Namun, tentu kita perlu masukan, jangan sampai program ini hanya sekadar ajang selfie para pejabat dengan latar booth UMKM dan panggung biduan, kita tidak butuh pemimpin yang hanya bisa ikut joget, lalu hilang ketika UMKM butuh pembinaan. Yang kita perlukan adalah kesinambungan, jangan setelah panggung dibongkar, pelaku UMKM juga dibongkar harapannya.
Seperti kata ekonom India, Amartya Sen, “Pembangunan itu bukan soal pertumbuhan ekonomi saja, tapi memperluas kebebasan masyarakat untuk hidup bermartabat”. Jadi jangan hanya martabatnya di atas panggung, tapi juga saat sepi orderan di akhir bulan.

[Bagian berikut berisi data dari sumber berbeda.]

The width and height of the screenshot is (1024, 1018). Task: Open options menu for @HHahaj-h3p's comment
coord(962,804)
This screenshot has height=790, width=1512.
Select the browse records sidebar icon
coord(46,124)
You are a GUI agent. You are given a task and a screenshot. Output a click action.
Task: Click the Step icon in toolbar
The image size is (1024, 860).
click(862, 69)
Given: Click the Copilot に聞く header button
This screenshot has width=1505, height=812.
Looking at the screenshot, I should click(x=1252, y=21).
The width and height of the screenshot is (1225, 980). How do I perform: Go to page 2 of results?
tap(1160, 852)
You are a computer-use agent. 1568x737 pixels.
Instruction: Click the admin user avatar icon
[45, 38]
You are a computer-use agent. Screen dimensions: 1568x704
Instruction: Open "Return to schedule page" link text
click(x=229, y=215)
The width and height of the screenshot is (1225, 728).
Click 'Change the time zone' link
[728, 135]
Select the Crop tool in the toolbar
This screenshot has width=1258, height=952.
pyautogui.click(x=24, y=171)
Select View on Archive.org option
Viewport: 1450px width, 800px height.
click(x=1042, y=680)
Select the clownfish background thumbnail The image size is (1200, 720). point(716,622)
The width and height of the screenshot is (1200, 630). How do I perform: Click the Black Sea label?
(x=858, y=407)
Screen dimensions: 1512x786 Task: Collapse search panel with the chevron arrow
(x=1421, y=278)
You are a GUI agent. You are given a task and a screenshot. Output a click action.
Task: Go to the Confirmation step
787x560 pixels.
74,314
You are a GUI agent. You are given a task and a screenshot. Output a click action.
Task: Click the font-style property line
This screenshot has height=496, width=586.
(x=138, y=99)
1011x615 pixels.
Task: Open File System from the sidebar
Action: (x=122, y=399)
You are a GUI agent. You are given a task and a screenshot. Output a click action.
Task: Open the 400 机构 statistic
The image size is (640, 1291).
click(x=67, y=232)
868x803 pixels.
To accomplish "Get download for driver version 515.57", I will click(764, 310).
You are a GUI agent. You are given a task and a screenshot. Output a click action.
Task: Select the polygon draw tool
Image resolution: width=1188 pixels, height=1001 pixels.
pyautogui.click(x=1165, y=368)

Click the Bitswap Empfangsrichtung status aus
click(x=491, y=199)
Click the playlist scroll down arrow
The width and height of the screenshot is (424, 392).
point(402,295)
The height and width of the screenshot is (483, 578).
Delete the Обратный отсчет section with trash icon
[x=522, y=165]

Negara seperti Korea Selatan misalnya, meskipun terkenal dengan K-Pop, juga mendongkrak produk lokal lewat budaya populer. Mereka ekspor makanan, kosmetik, bahkan gaya rambut lewat gelombang hallyu. Masa kita kalah? Padahal kita punya koplo, yang lebih bergoyang dan lebih menggoyahkan hati mantan.
Program KOPLING ini bisa jadi oase di tengah gersangnya inovasi promosi UMKM. Tapi seperti pepatah ekonomi koplo, “Goyang boleh, tapi tetap hitung modal”, jangan sampai hanya jadi pesta sesaat. Yang harus dibangun adalah ekosistemnya, pembinaan UMKM-nya, pemasaran digitalnya, pelatihan manajemennya, bahkan bukan hanya panggung jogetnya.
Karena UMKM bukan sekadar pedagang cilok, mereka adalah pahlawan ekonomi, pemegang nyawa dapur rakyat, dan garda terdepan kemandirian bangsa.
Sambut KOPLING, bukan sekadar dengan tepuk tangan, namun dengan tangan yang siap membeli produk lokal, karena seperti kata motivator kopi sachet, “Kalau bukan kita yang bangga, siapa lagi? Kalau bukan sekarang, ya nanti keburu tutup”. Ayo goyang, ayo beli lokal. Karena UMKM tak hanya butuh perhatian, tapi juga penghasilan.[***]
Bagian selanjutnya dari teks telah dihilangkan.